──────── Texto ────────
A vitória da democracia

Na greve dos PMs da Bahia, evitamos um novo Eldorado dos Carajás ou um Carandiru; o corporativismo não pode afrontar os interesses coletivos

Foi a vitória não do governo, mas da democracia. Ao final de 12 dias, às vésperas do Carnaval, a greve da Polícia Militar da Bahia terminou sem choques frontais entre as Forças Armadas e os integrantes de um movimento inconstitucional, amotinados na Assembleia Legislativa.

Esse desfecho exprime a prática da política democrática, com firmeza de posicionamentos e, ao mesmo tempo, o exercício da autoridade.

Foi a política, no sentido da mediação racional, que conferiu consistência ao uso adequado da força pelo Estado para proteger a população, conter a violência dos grevistas e assegurar o restabelecimento da ordem pública.

Por que venceu a democracia? Primeiro, o governo não poderia se render a chantagem dos grevistas que provocaram medo na tentativa de alcançar os seus objetivos. Não enfrentar o movimento, decretado ilegal pela Justiça, seria a negação da autoridade constituída pelo povo, a mais legítima na democracia.

Por outro lado, a ausência de visão política, que procurasse superar o conflito a partir do uso exclusivo da força pelo Estado, seria, certamente, antidemocrática.

Na pior das hipóteses, reeditaria fatos dolorosos como o Carandiru ou Eldorado dos Carajás.

Segundo, os grevistas estavam confundindo liberdade de associação, que aponta o caminho para a solução dos seus problemas, com a liberdade de fazer greve, vetada, por força de lei, a policiais militares.

Nas sociedades democráticas, as liberdades de palavra e reunião são concedidas mesmo aos inimigos mais irredutíveis. Não é nem nunca foi o caso da Polícia Militar da Bahia, com o fluxo da interlocução sempre aberto com o seu comando.

O terceiro aspecto é consequência direta dos dois primeiros -uma greve ilegal e a confusão entre liberdade de associação e direito de greve.

A mediação entre autoridade e grevistas se tornou, portanto, um imperativo. Mediação, em momento algum, significou inércia ou passividade, tibieza ou falta de foco. Tanto que o governo manteve os seus princípios, sem recuar de posições fundamentadas em fatos, fosse nas reivindicações salariais, fosse na punição para os líderes grevistas. A opinião pública se posicionou contra o movimento, em um ambiente em que a mídia trabalhou com liberdade.
────────
**Objetivos**.
a. Transcreva, do texto sobre a greve da PM da Bahia, o trecho que vai de "Esse desfecho exprime" até "seria, certamente, antidemocrática.", inclusive.
b. Repita, sem nenhuma alteração, as linhas dos registros que vão da linha com "Screen dimensions: 1544x779" até a linha com "[x=199, y=281]", incluindo as duas.
──────── Registros ────────
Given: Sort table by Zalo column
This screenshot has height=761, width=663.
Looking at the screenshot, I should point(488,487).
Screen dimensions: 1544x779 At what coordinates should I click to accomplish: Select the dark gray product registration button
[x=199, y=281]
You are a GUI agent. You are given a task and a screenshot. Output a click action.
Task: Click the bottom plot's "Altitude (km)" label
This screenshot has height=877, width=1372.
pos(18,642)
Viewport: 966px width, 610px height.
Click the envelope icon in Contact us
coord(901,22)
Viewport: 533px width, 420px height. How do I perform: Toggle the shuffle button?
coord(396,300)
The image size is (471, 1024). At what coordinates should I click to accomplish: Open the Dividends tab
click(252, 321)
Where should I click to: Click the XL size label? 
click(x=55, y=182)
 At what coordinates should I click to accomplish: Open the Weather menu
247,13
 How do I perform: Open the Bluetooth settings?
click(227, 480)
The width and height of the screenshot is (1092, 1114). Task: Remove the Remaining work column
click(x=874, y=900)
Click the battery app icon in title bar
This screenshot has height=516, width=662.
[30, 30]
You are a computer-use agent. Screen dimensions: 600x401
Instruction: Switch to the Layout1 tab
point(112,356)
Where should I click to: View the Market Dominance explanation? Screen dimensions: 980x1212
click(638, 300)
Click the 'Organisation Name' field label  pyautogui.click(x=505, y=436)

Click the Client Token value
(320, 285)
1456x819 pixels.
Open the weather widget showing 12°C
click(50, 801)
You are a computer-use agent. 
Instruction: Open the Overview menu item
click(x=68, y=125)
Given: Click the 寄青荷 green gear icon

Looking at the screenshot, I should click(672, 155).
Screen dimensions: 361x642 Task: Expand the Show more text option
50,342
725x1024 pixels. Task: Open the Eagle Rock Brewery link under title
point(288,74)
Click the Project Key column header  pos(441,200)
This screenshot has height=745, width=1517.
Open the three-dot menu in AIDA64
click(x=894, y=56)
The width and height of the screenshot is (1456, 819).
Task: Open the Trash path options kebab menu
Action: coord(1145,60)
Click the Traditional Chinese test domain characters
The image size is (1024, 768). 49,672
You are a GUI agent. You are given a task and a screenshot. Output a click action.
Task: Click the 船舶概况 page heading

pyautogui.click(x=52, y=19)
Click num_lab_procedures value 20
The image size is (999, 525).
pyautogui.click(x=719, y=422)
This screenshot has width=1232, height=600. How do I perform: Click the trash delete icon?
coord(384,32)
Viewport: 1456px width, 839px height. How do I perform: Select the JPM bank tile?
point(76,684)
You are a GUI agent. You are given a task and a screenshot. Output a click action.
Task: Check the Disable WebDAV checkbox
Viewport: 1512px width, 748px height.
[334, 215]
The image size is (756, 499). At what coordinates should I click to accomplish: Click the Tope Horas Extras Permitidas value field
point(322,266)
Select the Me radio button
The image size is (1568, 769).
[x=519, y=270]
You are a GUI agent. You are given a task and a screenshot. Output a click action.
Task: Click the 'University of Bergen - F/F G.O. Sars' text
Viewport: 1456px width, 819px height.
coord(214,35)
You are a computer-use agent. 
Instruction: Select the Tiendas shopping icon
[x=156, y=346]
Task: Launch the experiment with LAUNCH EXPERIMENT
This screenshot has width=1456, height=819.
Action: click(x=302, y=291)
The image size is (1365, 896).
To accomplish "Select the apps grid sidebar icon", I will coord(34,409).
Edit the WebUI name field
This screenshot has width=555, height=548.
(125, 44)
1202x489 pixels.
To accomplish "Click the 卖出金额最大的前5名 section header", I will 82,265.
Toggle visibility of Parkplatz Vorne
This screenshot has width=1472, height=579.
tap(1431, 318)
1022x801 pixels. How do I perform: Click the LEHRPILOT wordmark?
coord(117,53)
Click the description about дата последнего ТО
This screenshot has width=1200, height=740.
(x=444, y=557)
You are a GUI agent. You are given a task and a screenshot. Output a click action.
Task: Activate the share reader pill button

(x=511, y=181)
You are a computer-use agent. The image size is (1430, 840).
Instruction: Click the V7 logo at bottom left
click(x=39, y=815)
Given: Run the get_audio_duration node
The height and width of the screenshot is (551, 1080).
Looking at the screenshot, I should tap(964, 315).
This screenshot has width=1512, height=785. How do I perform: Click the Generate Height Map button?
────────
**Respostas**.
a.
Esse desfecho exprime a prática da política democrática, com firmeza de posicionamentos e, ao mesmo tempo, o exercício da autoridade.

Foi a política, no sentido da mediação racional, que conferiu consistência ao uso adequado da força pelo Estado para proteger a população, conter a violência dos grevistas e assegurar o restabelecimento da ordem pública.

Por que venceu a democracia? Primeiro, o governo não poderia se render a chantagem dos grevistas que provocaram medo na tentativa de alcançar os seus objetivos. Não enfrentar o movimento, decretado ilegal pela Justiça, seria a negação da autoridade constituída pelo povo, a mais legítima na democracia.

Por outro lado, a ausência de visão política, que procurasse superar o conflito a partir do uso exclusivo da força pelo Estado, seria, certamente, antidemocrática.

b.
Screen dimensions: 1544x779 At what coordinates should I click to accomplish: Select the dark gray product registration button
[x=199, y=281]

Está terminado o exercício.